No Reino Unido, Alemanha e alguns países escandinavos, as enfermeiras de muitas UTIs mantêm um diário do atendimento prestado ao paciente, com acréscimos da família, que é entregue após a alta. Os diários servem como contraponto às alucinações ou à amnésia dos pacientes.

O próprio ambiente da UTI pode parecer sinistro: luzes aterrorizantes e indiferentes ao sono; cacofonia de máquinas e alarmes.

As mulheres podem estar mais propensas ao TEPT do que os homens, assim como pacientes com histórico de depressão.

Mas os pesquisadores começaram a identificar o tratamento que leva às lembranças mais assustadoras: a sedação, que é crucial na UTI para administrar a dor e para obrigar os pacientes a ficarem parados.

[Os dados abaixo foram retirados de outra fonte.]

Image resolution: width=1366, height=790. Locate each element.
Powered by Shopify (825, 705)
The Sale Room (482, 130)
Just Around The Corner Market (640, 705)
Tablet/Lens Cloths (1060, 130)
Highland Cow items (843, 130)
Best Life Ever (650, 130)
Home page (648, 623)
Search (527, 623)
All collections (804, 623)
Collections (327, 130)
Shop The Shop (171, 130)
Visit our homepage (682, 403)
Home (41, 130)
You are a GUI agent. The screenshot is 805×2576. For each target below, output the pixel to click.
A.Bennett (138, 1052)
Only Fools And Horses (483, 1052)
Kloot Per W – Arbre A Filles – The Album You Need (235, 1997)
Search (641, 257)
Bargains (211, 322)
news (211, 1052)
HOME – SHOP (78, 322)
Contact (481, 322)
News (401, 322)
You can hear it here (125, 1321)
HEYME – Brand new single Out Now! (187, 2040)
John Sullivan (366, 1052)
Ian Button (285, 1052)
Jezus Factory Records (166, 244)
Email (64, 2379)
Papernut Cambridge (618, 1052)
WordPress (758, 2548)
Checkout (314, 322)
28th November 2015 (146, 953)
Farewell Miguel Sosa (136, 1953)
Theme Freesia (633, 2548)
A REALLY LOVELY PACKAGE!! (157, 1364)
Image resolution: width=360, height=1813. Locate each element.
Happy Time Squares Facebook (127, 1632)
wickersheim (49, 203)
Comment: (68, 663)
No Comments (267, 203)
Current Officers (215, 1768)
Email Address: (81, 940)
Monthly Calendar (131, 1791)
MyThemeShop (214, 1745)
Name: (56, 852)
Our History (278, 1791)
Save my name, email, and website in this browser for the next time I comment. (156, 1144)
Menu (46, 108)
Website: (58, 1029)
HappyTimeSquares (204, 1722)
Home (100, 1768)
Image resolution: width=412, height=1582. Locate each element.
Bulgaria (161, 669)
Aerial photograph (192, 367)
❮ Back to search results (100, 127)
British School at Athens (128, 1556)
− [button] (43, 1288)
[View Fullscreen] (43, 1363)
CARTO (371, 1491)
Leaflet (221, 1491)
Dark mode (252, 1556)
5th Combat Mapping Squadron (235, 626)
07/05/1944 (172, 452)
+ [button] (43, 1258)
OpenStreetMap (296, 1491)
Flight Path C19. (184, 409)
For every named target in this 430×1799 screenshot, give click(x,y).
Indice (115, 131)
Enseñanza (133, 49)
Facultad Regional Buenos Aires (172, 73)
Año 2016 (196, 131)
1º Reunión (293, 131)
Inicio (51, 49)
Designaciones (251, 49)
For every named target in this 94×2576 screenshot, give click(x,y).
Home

Acredita-se atualmente que uma classe de sedativos conhecida como benzodiazepinas, que inclui a droga Valium, possivelmente intensifique as alucinações que são tão assustadoras para pacientes de UTIs.

Em janeiro, a Sociedade de Medicina Intensivista divulgou novas diretrizes de sedação, solicitando aos médicos de UTIs que tratem a dor em primeiro lugar, para só então cogitarem o uso de benzodiazepinas contra a ansiedade. Uma sedação mais leve parece estar associada a uma melhor recuperação física e cognitiva e também a alucinações menos frequentes e assustadoras.

A médica britânica Sarah Wake era uma estagiária de 25 anos quando foi entubada e sedada, em 2011, após ter uma reação severa a uma medicação. Para ela, as lembranças delirantes e fragmentárias dificultam seu entendimento sobre o que aconteceu. “Isso impediu minha recuperação psicológica e levou ao desenvolvimento do TEPT.” Durante meses, ela foi incapaz de trabalhar em um hospital.

Essa tendência a evitar situações, disse James Jackson, do departamento de medicina intensivista da Escola de Medicina da Universidade Vanderbilt, em Nashville (no Tennessee), está entre os sintomas mais debilitantes do TEPT. “Esse fenômeno não é incomum”, disse ele. “E dificulta que os indivíduos que precisam de ajuda deem os passos necessários para obtê-la.”